Jessica Hurley (Associate Professor, Department of English) works at the intersection of literary and cultural studies, science and technology studies, and the environmental humanities with a particular focus on how race, gender, sexuality, and colonialism shape our built and imagined worlds. She is the author of Infrastructures of Apocalypse: American Literature and the Nuclear Complex, which won the Association for the Study of Literature and the Environment book prize and was a finalist for the Association for the Study of the Arts of the Present book prize. She has also co-edited special issues on the topics of Apocalypse and The Infrastructure of Emergency. In 2021-22 she was a fellow at the National Humanities Center.

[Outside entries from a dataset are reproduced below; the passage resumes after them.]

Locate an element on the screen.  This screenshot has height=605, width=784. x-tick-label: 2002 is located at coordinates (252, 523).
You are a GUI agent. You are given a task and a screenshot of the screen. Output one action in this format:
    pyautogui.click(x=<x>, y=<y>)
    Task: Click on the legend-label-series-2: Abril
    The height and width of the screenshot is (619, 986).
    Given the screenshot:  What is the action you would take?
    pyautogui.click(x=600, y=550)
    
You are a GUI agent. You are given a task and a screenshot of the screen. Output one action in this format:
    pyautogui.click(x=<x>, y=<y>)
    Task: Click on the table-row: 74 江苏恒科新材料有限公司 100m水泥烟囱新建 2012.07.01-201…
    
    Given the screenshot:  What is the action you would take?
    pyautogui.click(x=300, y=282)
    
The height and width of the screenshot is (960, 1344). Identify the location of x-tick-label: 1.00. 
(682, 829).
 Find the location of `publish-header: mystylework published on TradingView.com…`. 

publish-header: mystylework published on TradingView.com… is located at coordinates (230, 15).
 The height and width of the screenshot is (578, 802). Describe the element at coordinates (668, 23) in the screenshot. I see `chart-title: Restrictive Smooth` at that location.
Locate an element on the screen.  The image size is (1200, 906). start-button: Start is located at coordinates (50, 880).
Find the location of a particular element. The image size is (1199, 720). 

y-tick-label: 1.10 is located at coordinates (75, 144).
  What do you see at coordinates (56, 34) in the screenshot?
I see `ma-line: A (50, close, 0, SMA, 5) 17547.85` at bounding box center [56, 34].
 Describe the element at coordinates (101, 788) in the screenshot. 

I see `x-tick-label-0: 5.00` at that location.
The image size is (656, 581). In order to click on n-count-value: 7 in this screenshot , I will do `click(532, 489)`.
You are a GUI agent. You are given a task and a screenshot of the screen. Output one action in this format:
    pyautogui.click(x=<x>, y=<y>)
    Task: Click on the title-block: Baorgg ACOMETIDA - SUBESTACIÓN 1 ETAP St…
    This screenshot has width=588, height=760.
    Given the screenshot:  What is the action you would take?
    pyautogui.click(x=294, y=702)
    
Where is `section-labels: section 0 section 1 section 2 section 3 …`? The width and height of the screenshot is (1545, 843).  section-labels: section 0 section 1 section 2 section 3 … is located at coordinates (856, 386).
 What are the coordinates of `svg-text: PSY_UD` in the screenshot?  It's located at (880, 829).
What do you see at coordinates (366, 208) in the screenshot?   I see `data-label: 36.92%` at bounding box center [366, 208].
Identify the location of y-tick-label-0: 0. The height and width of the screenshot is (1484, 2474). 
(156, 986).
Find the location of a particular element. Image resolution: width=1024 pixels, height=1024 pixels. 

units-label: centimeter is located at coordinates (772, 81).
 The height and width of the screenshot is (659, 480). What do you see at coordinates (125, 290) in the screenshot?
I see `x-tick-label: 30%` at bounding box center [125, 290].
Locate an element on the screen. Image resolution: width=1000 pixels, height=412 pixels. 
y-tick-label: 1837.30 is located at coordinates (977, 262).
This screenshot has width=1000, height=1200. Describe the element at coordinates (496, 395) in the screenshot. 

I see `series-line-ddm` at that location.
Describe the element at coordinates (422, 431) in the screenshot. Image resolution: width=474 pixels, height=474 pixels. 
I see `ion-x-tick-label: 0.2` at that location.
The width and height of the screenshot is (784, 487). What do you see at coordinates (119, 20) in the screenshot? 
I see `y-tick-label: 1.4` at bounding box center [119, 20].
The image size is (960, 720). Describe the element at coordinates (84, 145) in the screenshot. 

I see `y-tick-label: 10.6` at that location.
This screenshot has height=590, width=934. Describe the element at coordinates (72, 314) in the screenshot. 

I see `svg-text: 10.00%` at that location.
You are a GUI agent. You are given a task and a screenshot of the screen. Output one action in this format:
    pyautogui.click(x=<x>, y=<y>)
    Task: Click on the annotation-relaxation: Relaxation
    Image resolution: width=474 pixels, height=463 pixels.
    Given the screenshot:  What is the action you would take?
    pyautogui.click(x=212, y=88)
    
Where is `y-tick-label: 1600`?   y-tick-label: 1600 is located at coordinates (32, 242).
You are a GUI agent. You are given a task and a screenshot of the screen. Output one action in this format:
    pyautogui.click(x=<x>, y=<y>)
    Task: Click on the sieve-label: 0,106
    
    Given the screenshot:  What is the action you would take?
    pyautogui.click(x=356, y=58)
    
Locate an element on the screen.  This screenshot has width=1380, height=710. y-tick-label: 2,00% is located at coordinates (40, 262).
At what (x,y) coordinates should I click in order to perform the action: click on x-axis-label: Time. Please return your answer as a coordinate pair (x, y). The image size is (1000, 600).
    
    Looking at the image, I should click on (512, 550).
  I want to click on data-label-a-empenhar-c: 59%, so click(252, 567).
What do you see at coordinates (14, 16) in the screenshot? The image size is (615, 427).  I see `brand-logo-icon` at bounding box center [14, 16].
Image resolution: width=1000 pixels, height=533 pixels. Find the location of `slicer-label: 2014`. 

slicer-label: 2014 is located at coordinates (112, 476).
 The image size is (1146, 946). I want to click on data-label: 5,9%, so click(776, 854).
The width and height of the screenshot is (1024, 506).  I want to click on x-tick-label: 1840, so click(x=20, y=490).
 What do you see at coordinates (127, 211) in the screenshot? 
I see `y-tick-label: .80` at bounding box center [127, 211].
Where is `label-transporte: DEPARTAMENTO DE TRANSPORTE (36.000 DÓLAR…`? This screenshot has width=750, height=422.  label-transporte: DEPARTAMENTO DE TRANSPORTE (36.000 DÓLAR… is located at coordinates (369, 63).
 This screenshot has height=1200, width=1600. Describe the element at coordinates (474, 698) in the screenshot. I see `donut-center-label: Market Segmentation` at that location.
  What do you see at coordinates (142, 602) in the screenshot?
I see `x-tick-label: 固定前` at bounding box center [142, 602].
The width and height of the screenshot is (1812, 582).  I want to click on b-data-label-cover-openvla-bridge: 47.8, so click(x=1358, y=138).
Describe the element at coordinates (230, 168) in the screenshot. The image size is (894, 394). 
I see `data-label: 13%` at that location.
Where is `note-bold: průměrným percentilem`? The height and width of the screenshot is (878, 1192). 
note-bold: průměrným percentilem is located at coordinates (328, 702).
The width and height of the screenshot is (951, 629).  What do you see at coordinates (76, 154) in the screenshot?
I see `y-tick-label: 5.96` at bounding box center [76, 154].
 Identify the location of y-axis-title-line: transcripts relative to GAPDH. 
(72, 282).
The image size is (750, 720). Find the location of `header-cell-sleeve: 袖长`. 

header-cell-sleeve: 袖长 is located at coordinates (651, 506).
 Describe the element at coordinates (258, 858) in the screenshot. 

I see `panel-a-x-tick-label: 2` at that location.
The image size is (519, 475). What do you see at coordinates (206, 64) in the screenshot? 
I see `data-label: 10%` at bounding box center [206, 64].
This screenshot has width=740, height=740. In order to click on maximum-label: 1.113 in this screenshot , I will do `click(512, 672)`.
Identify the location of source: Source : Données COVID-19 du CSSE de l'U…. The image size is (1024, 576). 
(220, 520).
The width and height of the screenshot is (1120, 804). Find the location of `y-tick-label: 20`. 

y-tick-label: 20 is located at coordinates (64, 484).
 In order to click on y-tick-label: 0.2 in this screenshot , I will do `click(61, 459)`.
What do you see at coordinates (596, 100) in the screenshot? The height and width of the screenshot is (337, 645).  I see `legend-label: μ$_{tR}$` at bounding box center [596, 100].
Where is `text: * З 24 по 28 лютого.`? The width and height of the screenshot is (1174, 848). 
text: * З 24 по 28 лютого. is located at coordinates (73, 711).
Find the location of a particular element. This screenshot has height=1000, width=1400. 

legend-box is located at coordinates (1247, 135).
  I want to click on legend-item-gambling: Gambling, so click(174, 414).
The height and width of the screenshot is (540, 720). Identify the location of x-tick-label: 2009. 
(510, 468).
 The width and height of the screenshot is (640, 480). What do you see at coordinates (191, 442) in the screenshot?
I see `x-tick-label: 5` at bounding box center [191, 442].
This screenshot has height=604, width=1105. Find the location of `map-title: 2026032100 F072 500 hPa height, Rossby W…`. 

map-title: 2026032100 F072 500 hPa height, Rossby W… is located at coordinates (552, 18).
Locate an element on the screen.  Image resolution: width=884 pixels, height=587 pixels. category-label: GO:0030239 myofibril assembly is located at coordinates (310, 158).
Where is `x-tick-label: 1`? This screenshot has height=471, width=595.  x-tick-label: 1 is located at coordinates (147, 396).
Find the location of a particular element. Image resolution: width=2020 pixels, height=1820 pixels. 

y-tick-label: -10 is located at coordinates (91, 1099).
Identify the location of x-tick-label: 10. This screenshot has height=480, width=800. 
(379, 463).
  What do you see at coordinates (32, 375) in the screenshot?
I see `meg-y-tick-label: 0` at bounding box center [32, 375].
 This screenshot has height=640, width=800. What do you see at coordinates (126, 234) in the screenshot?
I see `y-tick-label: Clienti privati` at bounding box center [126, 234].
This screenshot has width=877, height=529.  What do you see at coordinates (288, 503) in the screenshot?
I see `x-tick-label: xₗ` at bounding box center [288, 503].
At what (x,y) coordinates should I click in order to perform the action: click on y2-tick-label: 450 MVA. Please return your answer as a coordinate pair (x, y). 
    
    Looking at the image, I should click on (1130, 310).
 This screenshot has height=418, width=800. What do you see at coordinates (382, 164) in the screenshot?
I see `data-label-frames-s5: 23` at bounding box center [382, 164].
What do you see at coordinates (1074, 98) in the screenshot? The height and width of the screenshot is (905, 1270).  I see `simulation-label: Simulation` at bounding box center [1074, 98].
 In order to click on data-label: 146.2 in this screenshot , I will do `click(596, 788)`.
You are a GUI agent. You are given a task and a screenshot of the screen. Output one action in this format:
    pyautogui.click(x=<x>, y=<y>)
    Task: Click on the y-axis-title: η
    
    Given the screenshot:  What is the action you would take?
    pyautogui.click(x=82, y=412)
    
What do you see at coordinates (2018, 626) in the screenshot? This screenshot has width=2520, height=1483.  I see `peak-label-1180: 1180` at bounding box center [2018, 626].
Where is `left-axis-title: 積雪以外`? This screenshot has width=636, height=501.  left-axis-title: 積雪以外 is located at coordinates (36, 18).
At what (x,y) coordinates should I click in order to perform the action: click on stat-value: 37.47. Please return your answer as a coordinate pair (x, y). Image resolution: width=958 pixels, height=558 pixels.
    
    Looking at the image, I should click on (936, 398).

Project- "Radioactive Worldmaking in the Nuclear Contact Zone." This is the introductory chapter of my book project Nuclear Decolonizations, which analyzes the global manifestations of the U.S. nuclear complex – from power plants to uranium mines to testing sites – as contact zones between American nuclearism and Indigenous communities, revealing a complex and multidirectional relationship in which the U.S. is reshaped by its nuclear experiences abroad even as sites in India, South Africa, the Marshall Islands, and Native North America are transformed by their contact with American nuclear technologies. Using worldmaking as an analytic that spans the conjoined material and aesthetic transformations of the nuclear age, I show how narrative and cultural production became key sites where nuclearization would be both imposed and contested.